All Areas > Local Information > Leader's Life

Author: Richard Cook, Posted: Monday, 26th June 2023, 09:00

Since 2021, the government has been consulting on a new waste and resources strategy. There are a number of aspects to this consultation, including the Deposit Return Scheme and EPR – extended producer responsibility – which is to ensure packaging manufacturers are taxed to pay for the cost of recycling or disposal.

A third element affects waste and recycling provision. This is known as ‘Consistency in Household and Business Recycling in England’ and would see:

A baseline requirement for residents in all council areas to separate waste into seven different bins or containers – food, plastic, metal, glass, paper and card, garden waste and residual bins (non-recyclable waste).
Introduction of separate weekly food waste collections for all households.
Councils mandated to provide a free garden waste collection service to all households.
Potential for limits to be placed on how frequently councils can collect bins.

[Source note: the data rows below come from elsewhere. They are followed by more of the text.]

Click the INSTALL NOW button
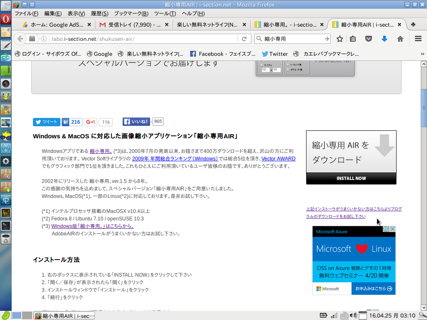 tap(351, 178)
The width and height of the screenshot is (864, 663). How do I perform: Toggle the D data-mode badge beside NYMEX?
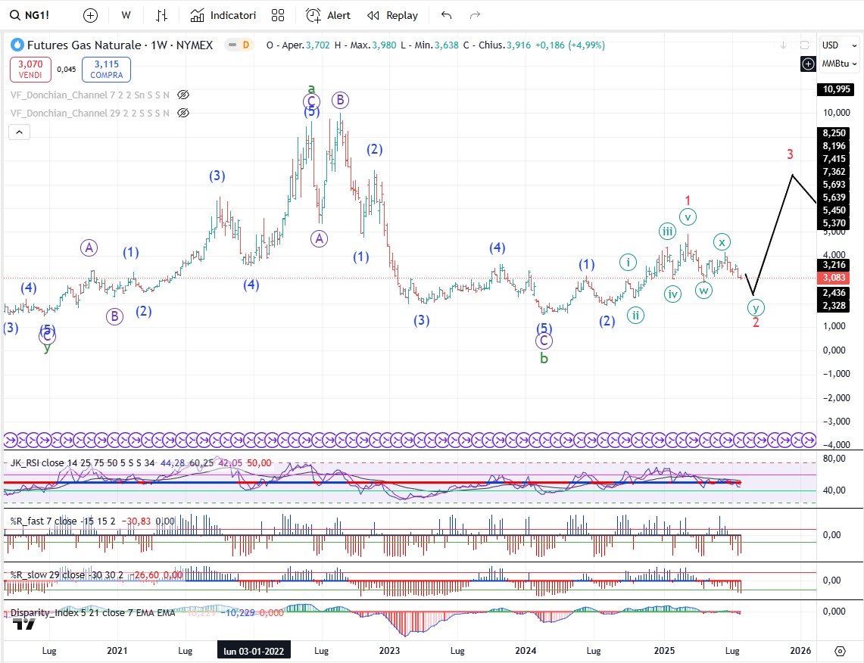point(245,45)
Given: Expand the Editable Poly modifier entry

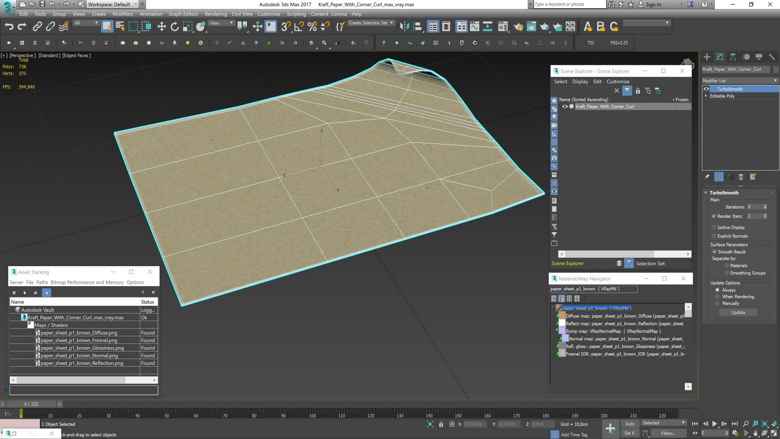Looking at the screenshot, I should click(x=706, y=96).
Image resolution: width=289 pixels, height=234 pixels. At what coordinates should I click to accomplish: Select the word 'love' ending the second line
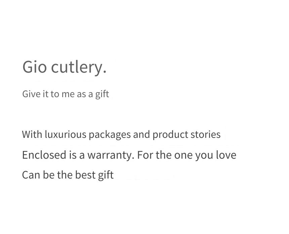click(226, 155)
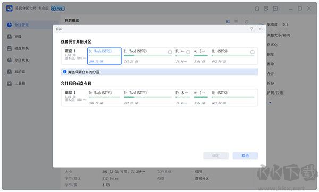This screenshot has height=192, width=319.
Task: Check the H: (NTFS) partition checkbox
Action: pyautogui.click(x=252, y=52)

In Gloucester, most residents know that the Council provides six different containers: the black bin for residual waste, the green bin (optional and chargeable) for garden waste, the brown bin for food waste, two green boxes – one for plastic and metal, the other for glass – and a blue sack for paper and card. This is not dissimilar to the government proposals except for the introduction of mandatory free garden waste collections, for the loss of which income the Council would have to be compensated.

A massive cost to the taxpayer

But across all of local government these changes would represent the biggest centrally imposed change the waste system has ever seen, removing local control of a really valued service and coming at a huge cost to the public purse. Not much would have to change in Gloucester to deliver the Government’s proposals, but the cost nationally would be huge and would have to be met by the taxpayer.

Over the past few years, the Council has made changes to improve the recycling collection regime and I have been really proud of the way residents have adapted to those changes. Last year the sale of the different recycling streams meant income of £1.2 million for the Council, helping to keep Council Tax down.

Well done to all those who recycle so well.